Sebagaimana digagas Naquib al-Attas, tajdid haruslah dimaknai pembaruan dari yang ada sekarang menjadi kembali mendekati versi aslinya. Dengan kata lain, tajdid berarti kembali kepada Islam yang sesuai dengan ajaran Rasul , pemahaman para shahabat dan salafus shaleh.
Tajdid juga berarti mengoptimalkan kembali ijtihad agar Islam kembali aktual menghadapi tantangan zaman. Ijtihad yang dimaksud bukanlah hanya ijtihad untuk menghadapi persoalan-persoalan yang muncul hari ini, namun juga menghadapi masa depan. Dengan demikian, Islam menjadi “baru” kembali dalam konteks permasalahan kontemporer.
Sedangkan konsekuensi kedua, yakni konsekuensi politis, membawa kita pada pertarungan intelektual yang berat. Mau tidak mau, para ulama dan intelektual muslim harus meluaskan ruang lingkup kerjanya ke area ideologis-politis. Ijtihad di bidang-bidang semacam harus dimulai dan dikembangkan. Para ulama dan intelektual muslim harus mampu membuktikan bahwa umat Islam dapat lepas dari wordlview Barat, bukan hanya dalam ranah ilmu dan pemikiran, namun juga dalam ranah ijtihad politik, sosial dan ekonomi. Bahwa ada alternatif lain selain demokrasi, memerlukan ijtihad yang serius dan berkesinambungan.
Kerja-kerja intelektual tersebut tentu membawa kita pada permasalahan serius. Dapatkah para ulama dan intelektual Muslim bersatu dan duduk pada satu meja, mengesampingkan sekat-sekat yang selama ini ada, untuk merekonstruksi ajaran dan umat Islam?
Kita hidup di era di mana kita berharap para ulama bukan lagi sekedar “ahli fatwa”, melainkan menjadi arsitek-arsitek utama dalam rekonstruksi peradaban Islam.

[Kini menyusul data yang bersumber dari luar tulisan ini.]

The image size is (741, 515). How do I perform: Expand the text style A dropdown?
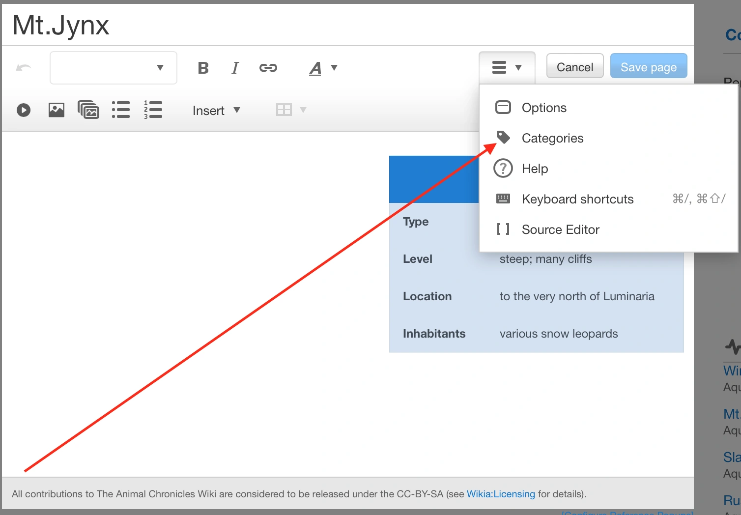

Pada hakikatnya, Islam Liberal hadir memanfaatkan kekosongan visi peradaban pada umat Islam. Oleh karena itu, hanya jika kita dapat menampilkan kembali Islam sebagai sebuah peradaban, gagasan kaum liberal yang membajak Islam akan segera usang dan kehilangan tempat dalam takdir sejarah umat.
Apa yang telah dilakukan lembaga seperti Institute for the Study of Islamic Thought and Civilizations (INSISTS), Center for Islamic and Occidental Studies (CIOS) dan lembaga-lembaga sejenis layak diapresiasi. Karena melawan paham liberal tidak cukup mengerahkan massa di jalanan. Sebab pemikiran tidak bisa habis hanya karena didemo.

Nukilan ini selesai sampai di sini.